Читаем Замогильные записки полностью

В Компьене Людовика XVIII посетил Александр. Людовик XVIII оскорбил его своим высокомерием; результатом этого свидания явилась Сент-Уэнская декларация от 2 мая. Король заявил в ней, что намерен дать своему народу конституцию, гарантирующую двухпалатное представительное правление, введение налогов лишь с согласия нации, общественные и частные свободы, свободу печати и вероисповеданий, неприкосновенность священного права собственности, неприкосновенность проданных национальных имуществ, ответственность министров, несменяемость судей и независимость правосудия, право всякого француза занимать любую должность и проч., и проч.

Эта декларация не противоречила убеждениям Людовика XVIII, однако не принадлежала ни ему, ни его советникам; просто-напросто заговорило само время: в 1792 году ход его был остановлен и оно сложило крылья, теперь же оно возобновило свой полет или бег. Злоупотребления Террора, деспотизм Бонапарта повернули идеи вспять, но стоило исчезнуть преградам, воздвигнувшимся на их пути, как они вернулись в то русло, какое было им назначено, и принялись прокладывать дорогу вперед. Французы продолжили свое развитие с того места, на котором оно было прервано; то, что произошло, стало считаться небывшим; род человеческий, возвратясь к началу Революции, вычеркнул из своей истории четыре десятка лет *, но что такое четыре десятка лет в жизни общества? Лишь только обрывки порванной цепи времен сомкнулись, пробел этот начисто изгладился из памяти людской.

30 мая 1814 года был заключен Парижский договор между союзными державами и Францией. Было постановлено, что по истечении двух месяцев все страны, участвовавшие в войне, отправят своих полномочных посланников в Вену, дабы принять окончательные решения на всеобщем конгрессе.

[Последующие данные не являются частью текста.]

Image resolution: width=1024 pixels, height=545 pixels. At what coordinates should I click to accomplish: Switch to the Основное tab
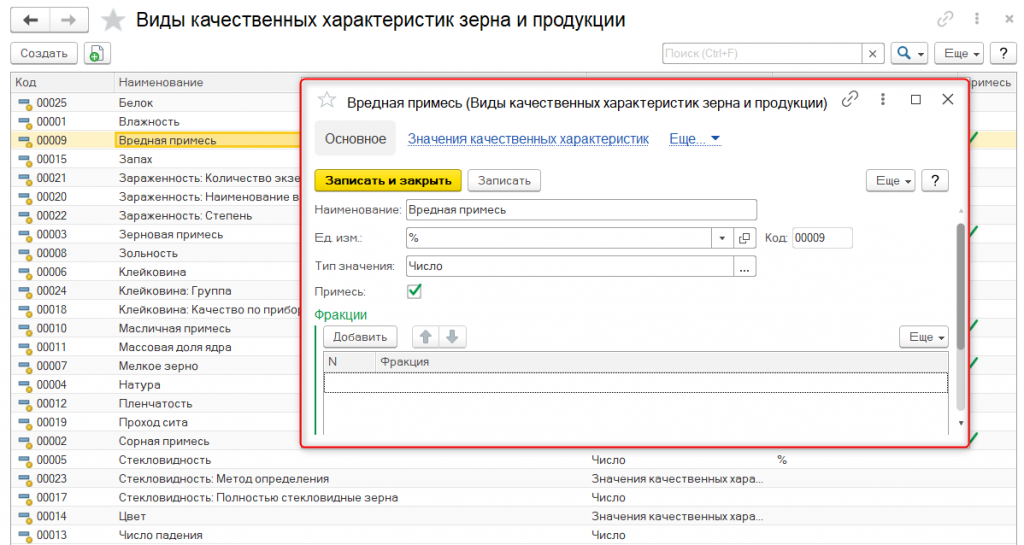pos(355,139)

4 июня Людовик XVIII принял участие в совместном заседании Законодательного корпуса и части Сената. Он произнес речь, исполненную великодушия; ныне эти скучные штрихи далекого прошлого устарели и важны лишь историку.

Для немалой части нации Хартия имела тот недостаток, что была пожалована: это совершенно бесполезное слово вновь развязало жаркие споры о том, кому принадлежит власть — королю или народу. Кроме того, уподобившись Карлу II, который выкинул Кромвеля из истории, Людовик XVIII отсчитывал свои благодеяния от начала своего царствования, как если бы Бонапарта никогда не существовало на свете: это оскорбило европейских монархов, находившихся в ту пору в Париже, ибо все они некогда признали Наполеона. Обветшавший язык и притязания древней монархии нимало не приумножили законности ее власти; то были всего лишь ребяческие анахронизмы. Всеми же прочими чертами Хартия, сменившая деспотическое правление и давшая всем нам равную свободу, прельщала порядочных людей. Тем не менее роялисты, которым Хартия даровала множество выгод, ибо позволила покинуть деревни либо жалкие городские пристанища и, расставшись с незаметными должностями, на которых они прозябали при Империи, исполнить высокое общественное предназначение, приняли благодеяние скрепя сердце; либералы же, охотно мирившиеся с тиранией Бонапарта, увидели в Хартии не что иное, как узаконение рабства. Мы возвратились во времена Вавилонской башни, но нынче люди уже не возводят совместными усилиями один всеобщий памятник: каждый строит собственную башню по своему росту, насколько хватает сил. Вообще, если Хартия показалась несовершенной, то лишь оттого, что революция еще не окончилась; идеалы равенства и демократии жили в умах и противостояли устройству монархическому.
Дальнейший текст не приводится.